Krauze puntualiza que no todo México es Chiapas, porque «mientras el resto del país, sobre todo en su Altiplano, siguió la pauta de la convergencia étnica y cultural llamada mestizaje, la antigua zona maya vivió una pauta de apartheid en los hechos. No es casual que esa zona haya sido el escenario de sucesivas guerras de castas desde el siglo XVI. (…) El milagro de México fue el mestizaje, que si bien no estuvo exento de aspectos coercitivos, constituyó un tránsito de la cultura indígena hacia la occidental (que, al mismo tiempo, se enriqueció con elementos indígenas). Extrapolar el caso chiapaneco a México ha sido el expediente ideológico-mediático de Marcos, para enmascarar la orfandad ideológica de la izquierda (y cancelar el proceso de autocrítica que tanto le exigió Octavio Paz), pero no se sostiene demasiado como argumento histórico. Otra cosa es la pobreza: en el Distrito Federal viven dos millones de indígenas en condición de aguda marginalidad, muchos de ellos (o sus esposas e hijos) mendigando en las calles: ¿reclaman autonomía étnica y redención histórica, o una oferta económica inmediata y pertinente (como la que Fox, en una agencia especial, ha propuesto) que alivie su dramática situación?».

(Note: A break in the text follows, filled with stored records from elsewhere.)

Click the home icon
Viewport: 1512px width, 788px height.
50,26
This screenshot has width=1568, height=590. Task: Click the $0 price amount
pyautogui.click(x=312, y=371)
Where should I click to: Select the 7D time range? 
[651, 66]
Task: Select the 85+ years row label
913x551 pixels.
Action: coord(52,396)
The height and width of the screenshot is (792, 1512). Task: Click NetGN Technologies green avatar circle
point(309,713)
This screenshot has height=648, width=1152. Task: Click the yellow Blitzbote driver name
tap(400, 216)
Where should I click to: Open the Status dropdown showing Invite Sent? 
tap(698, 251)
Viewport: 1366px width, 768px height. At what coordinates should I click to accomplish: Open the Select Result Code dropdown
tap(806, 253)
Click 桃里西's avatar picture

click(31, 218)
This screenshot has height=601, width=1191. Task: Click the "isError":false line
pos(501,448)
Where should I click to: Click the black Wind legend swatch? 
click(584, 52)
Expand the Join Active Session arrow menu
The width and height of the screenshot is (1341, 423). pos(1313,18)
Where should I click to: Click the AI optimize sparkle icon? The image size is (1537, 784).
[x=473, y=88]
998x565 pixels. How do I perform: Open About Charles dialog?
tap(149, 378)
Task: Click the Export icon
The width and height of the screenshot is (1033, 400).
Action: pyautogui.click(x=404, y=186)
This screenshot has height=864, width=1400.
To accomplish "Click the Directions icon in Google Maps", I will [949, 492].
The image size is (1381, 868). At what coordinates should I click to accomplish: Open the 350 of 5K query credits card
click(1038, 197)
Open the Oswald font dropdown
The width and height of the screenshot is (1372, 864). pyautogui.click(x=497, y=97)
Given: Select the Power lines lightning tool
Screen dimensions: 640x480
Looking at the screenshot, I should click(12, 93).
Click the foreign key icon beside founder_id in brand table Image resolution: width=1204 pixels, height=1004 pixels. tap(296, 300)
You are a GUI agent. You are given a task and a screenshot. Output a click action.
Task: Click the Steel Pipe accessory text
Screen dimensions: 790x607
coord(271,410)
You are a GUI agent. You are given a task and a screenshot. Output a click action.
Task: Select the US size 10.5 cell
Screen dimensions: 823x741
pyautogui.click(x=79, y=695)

Democracia en las comunidades indígenas

«¿Conviene volver a esa situación de excepcionalidad?», se pregunta Krauze en relación con la viabilidad de comunidades indígenas autónomas dentro de la federación mexicana. «Sí y no. Es justo y necesario asegurar sus derechos autonómicos en lo que respecta a la conservación de sus lenguas, a la preservación de sus costumbres y sus culturas, a su libertad política interna (siempre y cuando no atropelle los derechos individuales de sus propias minorías). Pero también es necesario propiciar su apertura al mundo exterior. La clave está en la democracia: que la permanencia (o no) en la comunidad sea libre, igual que el derecho a expresarse y disentir».

Sobre la compatibilidad de las prácticas indígenas tradicionales con la democracia, las libertades y las garantías individuales, Krauze escribe que «Marcos mismo ha aceptado en público que muchos de los usos y costumbres atentan directamente contra los derechos individuales elementales de las minorías internas en las comunidades indígenas, y a veces hasta de las mayorías (por ejemplo, las mujeres). Si las comunidades reclaman de las mayorías mexicanas un respeto irrestricto a su libertad de expresión, manifestación, tránsito y residencia, las comunidades indígenas -en buena lógica- deben asumir lo mismo para su régimen interno: no segregar ni expulsar al disidente, al diferente (como hacen a menudo), sino asegurarle un espacio de expresión o una salida digna».

Por último, Krauze pone en tela de juicio que el EZLN sea el único interlocutor de las comunidades indígenas con el Gobierno. «Al margen -escribe- de su indudable popularidad entre cientos de miles de personas, el Ejército Zapatista de Liberación Nacional no puede arrogarse la representatividad de 10 millones de indígenas (mucho menos de 40 millones de pobres). El atractivo mesiánico y el genio mediático de su líder no es argumento suficiente. Tampoco el recurso a la violencia (real o latente) o la deuda histórica con los indígenas. En una democracia (y México venturosamente lo es, desde el 2 de julio pasado), la representatividad no se gana con balas, procesiones mesiánicas o discursos intergalácticos: se gana con votos».